**EXCERPTED TEXT**
_ _ _ _

If your point is that language alone isn't gonna decide much, that's probably mostly right. FB used/uses PHP. Harry Potter was written on pen and paper. I don't think either is much of an argument about tools.

You are absolutely right. However, if you use a cluttered language with a dozen choices for a data structure or concurrency (as far as I know Ruby is not one of them), you'll run into many accidental problems before you even get to solving your business domain problem.
It goes hand in hand. Back in the days people said lisp in newbies hands will be backfire, but handled by those with abstraction skills it will give you ability to express things you cannot with other systems.

Many here agree that technology should not matter, but it does at one point. Some trait of the culture behind and around languages are very very important. Lisp tree recursion, "lexicality" and ad-hoc genericity is not present in other languages. Immutability in the ml land (even though side effects are permitted in some) is also something few people have to live in and understand.

Both these things give you new idioms, hints, point of view about how to solve problems. It also sheds light on the other ones.

I'm not really a programmer. All my training is in abstract math so whenever I see people arguing over language X and Y it always seems weird to me. I don't write code until I've sketched things out with pencil and paper and by necessity I have to disentagle the syntax of the language from the essence of the problem. Turns out when I do things that way translating the solution back into a language X ends up being the easy part and it really doesn't matter what the target language ends up being. Adding macros and types just shifts how I encode the solution and in no way affects its abstract formulation.

So I don't think it goes hand in hand. The fundamental bottleneck is always what's in your head.

> just shifts how I encode the solution

And this is actually the most important thing in industry software development.

It affects:

1. how easy it is to modify an existing codebase: eg., can you add feature X before your competitor even after you app grew to 1M LOC?

2. how easy it is for a new developer to start working productively on you codebase

3. how stable your software is: do modifications introduce subtle bugs that make the whole thing more and more unstable until it becomes unusable?

4. how secure your software is: how easy (read "cost effective") is it to write secure code without having to take 10x longer to do this?

From a business perspective, the "fundamental bottleneck is always what's in your head" problem can always be solved by temporarily hiring a few super-smart consultants with "bigger heads" that can get over this bottleneck, the rare times when you have the problem...

The rest of the time, the "shape of your code" is 100x times more important than the abstract formulation of an elegant solution. Because what you do 99% of the time is "re-shaping" existing code to do slightly different versions of what it already does, not solving interesting problems...

So yeah, at this level, languages can make all the difference!

This is approach is great for greenfield development, but when it comes to software maintenance I find myself having to think in terms of the target language so that I can formulate the right long-term solution for the codebase in question.

_ _ _ _

**SET OF TASKS**
1. Return the passage from the discussion about programming languages between "You are absolutely" and "in and understand.", inclusive, word for word.
2. Write the next part of the discussion about programming languages, picking up after its final sentence.

**DATA BELOW**
_ _ _ _

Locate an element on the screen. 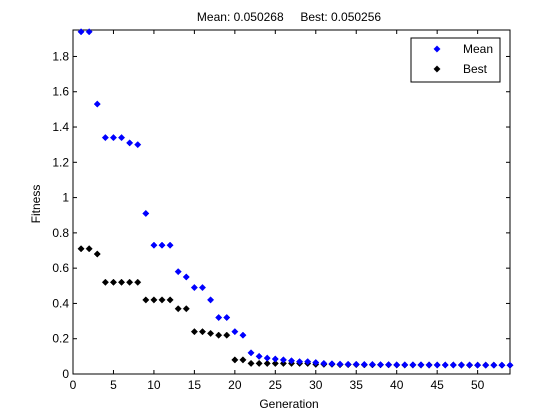 This screenshot has width=560, height=420. legend: Mean Best is located at coordinates (456, 60).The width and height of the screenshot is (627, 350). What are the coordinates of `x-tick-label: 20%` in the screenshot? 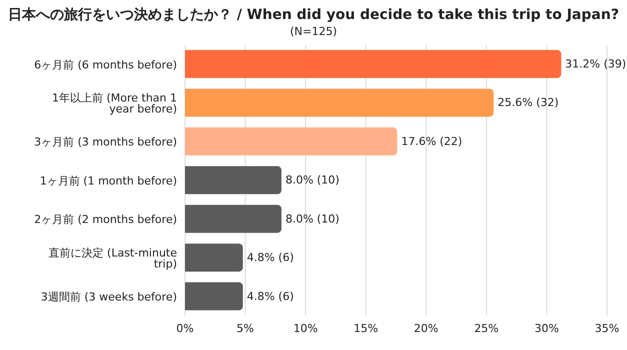 It's located at (426, 328).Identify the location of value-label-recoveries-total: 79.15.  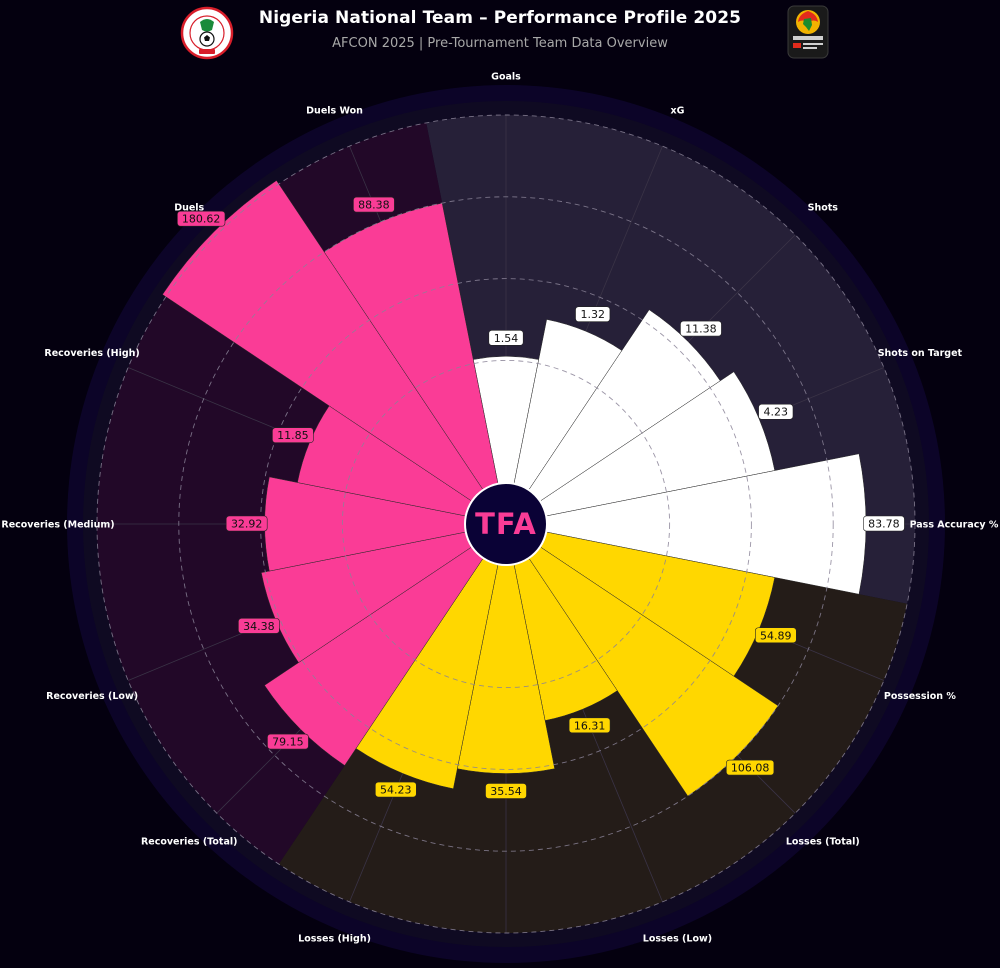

_ _ _ _

**RESULTS FOR EACH TASK**
1.
You are absolutely right. However, if you use a cluttered language with a dozen choices for a data structure or concurrency (as far as I know Ruby is not one of them), you'll run into many accidental problems before you even get to solving your business domain problem.
It goes hand in hand. Back in the days people said lisp in newbies hands will be backfire, but handled by those with abstraction skills it will give you ability to express things you cannot with other systems.

Many here agree that technology should not matter, but it does at one point. Some trait of the culture behind and around languages are very very important. Lisp tree recursion, "lexicality" and ad-hoc genericity is not present in other languages. Immutability in the ml land (even though side effects are permitted in some) is also something few people have to live in and understand.

2.
Yes, this is true. For maintenance projects I've noticed that before I can sketch things out I have to translate the existing codebase into the proper abstract domain but in my experience this is just an extra step and does not negate the general approach of thinking in a domain that is completely free of programming language related issues.
But depending on the language you intend to use, you may approach the problem from a different angle. A Lisp solution may look very different from a Python or C solution.
The same is true in maths as well.
A way from your formal specification of a solution down to a particular language set of features can be enormously long.

A trivial example can be translating a formal grammar - codified as just few lines of BNF - into a low level language (say, C, or Java). Good if your grammar can be expressed as recursive descent directly, and even in this case you'll end up spitting out hundreds of lines of code, most likely making a lot stupid mistakes.

So, language does matter a lot. BNF is a right language for this task. C or Java are not right, period. Programmers should not waste their precious time translating abstract concepts down to the boring languages minutiae - they must always use the same level of abstraction as their problem domain requires.

> I'm not really a programmer. All my training is in abstract math

Back in mainframe days, that training would've been the easiest way to get work as a programmer. Nowadays, much "programming" is gluing together pre-written open source stuff using glue languages like Bash, Javascript or Groovy by staff who entered programming as business people transferring from other departments then left a big mess for someone else to clean up when they used their embellished experience to get another job, probably with "architect" in its job title, somewhere else. If you've done any hobbyist stuff using something like Lisp or Haskell, then think twice before saying you're "not really" a programmer.

> and by necessity I have to disentangle the syntax of the language from the essence of the problem.

Doing that is why programmers prefer different languages, some language allow that to be easier than others do. Some language allow a much more direct expression of the essence of the problem.

> Adding macros and types just shifts how I encode the solution and in no way affects its abstract formulation.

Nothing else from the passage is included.